Blackhole - eating your logs with pleasure

Codeship Status for 3Hren/blackhole

This is pre-release for Blackhole 1.0.0. For clearness I've dropped all the code and started with empty project.

Some parts (almost all formatters and sinks) will be borrowed from v0.5 branch.

Other stuff will be rewritten completely using C++11/14 standard with minimal boost impact.

If you want stable, but deprecated version, please switch to v0.5 branch.

Features

Attributes

Attributes is the core feature of Blackhole. Technically speaking it's a key-value pairs escorting every logging record.

For example we have HTTP/1.1 server which produces access logs like:

[::] - esafronov [10/Oct/2000:13:55:36 -0700] 'GET /porn.png HTTP/1.0' 200 2326 - SUCCESS

It can be splitted into indexes or attributes:

message:   SUCCESS
host:      [::]
user:      esafronov
timestamp: 10/Oct/2000:13:55:36 -0700
method:    GET
uri:       /porn.png
protocol:  HTTP/1.0
status:    200
elapsed:   2326

Blackhole allows to specify any number of attributes you want, providing an ability to work with them before of while you writing them into its final destination. For example, Elasticsearch.

Shared library

Despite the header-only dark past now Blackhole is developing as a shared library. Such radical change of distributing process was chosen because of many reasons.

Mainly, header-only libraries has one big disadvantage: any code change may (or not) result in recompiling all its dependencies, otherwise having weird runtime errors with symbol loading race.
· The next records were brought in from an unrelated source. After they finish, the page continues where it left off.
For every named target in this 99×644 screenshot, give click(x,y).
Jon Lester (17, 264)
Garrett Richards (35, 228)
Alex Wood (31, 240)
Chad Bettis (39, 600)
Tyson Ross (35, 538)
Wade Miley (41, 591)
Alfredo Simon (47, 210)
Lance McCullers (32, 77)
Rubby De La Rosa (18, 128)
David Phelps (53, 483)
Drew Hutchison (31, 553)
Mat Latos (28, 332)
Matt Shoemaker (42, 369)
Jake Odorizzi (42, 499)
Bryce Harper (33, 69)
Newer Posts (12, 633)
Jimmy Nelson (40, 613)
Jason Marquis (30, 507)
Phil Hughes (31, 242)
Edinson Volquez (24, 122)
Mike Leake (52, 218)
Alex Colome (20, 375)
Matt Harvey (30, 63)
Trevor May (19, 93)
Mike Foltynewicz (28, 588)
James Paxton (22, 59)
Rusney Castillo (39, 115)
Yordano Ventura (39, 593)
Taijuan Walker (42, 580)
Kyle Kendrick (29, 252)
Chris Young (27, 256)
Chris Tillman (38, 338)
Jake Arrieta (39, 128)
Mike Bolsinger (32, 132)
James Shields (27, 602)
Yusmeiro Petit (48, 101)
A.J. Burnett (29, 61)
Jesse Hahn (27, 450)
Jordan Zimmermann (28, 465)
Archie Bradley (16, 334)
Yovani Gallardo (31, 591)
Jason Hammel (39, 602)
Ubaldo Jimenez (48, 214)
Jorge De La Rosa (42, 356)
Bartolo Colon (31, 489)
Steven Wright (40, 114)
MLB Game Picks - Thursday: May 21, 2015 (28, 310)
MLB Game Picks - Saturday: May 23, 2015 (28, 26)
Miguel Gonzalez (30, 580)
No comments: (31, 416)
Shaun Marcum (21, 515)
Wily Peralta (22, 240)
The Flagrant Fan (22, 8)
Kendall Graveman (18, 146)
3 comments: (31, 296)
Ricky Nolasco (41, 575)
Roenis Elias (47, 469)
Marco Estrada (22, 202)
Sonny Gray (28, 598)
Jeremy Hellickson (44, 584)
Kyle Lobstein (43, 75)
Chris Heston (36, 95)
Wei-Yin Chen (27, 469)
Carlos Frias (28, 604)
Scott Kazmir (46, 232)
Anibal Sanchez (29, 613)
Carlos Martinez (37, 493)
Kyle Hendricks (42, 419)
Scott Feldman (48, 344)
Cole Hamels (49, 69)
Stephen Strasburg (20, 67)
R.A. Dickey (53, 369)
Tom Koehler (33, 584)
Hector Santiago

The other reason was the personal aim to reduce compile time, because it was fucking huge!

Of course there are disadvantages, such as virtual function call cost and closed doors for inlining, but here my personal benchmark-driven development helped to avoid performance degradation.

Planning

  • Shared library.
  • Inline namespaces.
  • Optional compile-time inline messages transformation (C++14).
    • Compile-time placeholder type checking.
    • Compile-time placeholder spec checking (?).
  • Python-like formatting (no printf-like formatting support) both inline and result messages.
  • Attributes.
  • Scoped attributes.
  • Wrappers.
  • Custom verbosity.
  • Custom attributes formatting.
  • Optional asynchronous pipelining.
    • Queue with block on overload.
    • Queue with drop on overload (count dropped message).
    • The same but for handlers.
  • Formatters.
    • String by pattern.
      • Optional placeholders.
      • Configurable leftover placeholder.
    • JSON with tree reconstruction.
  • Sinks.
    • Colored terminal output.
    • Files.
    • Syslog.
    • Socket UDP.
    • Socket TCP.
      • Blocking.
      • Non blocking.
  • Scatter-gathered IO (?)
  • Logger builder.
  • Macro with line and filename attributes.
  • Initializer from JSON (filename, string).
  • Inflector.
  • Filter category for sinks, handlers and loggers.

Formatters

Formatters in Blackhole are responsible for converting every log record passing into some byte array representation. It can be either human-readable string, JSON tree or even protobuf packed frame.

String

String formatter provides an ability to configure your logging output using pattern mechanics with powerful customization support.

Unlike previous Blackhole versions now string formatter uses python-like syntax for describing patterns with using {} placeholders and format specifications inside. Moreover now you can specify timestamp specification directly inside the general pattern or even format it as an microseconds number since epoch.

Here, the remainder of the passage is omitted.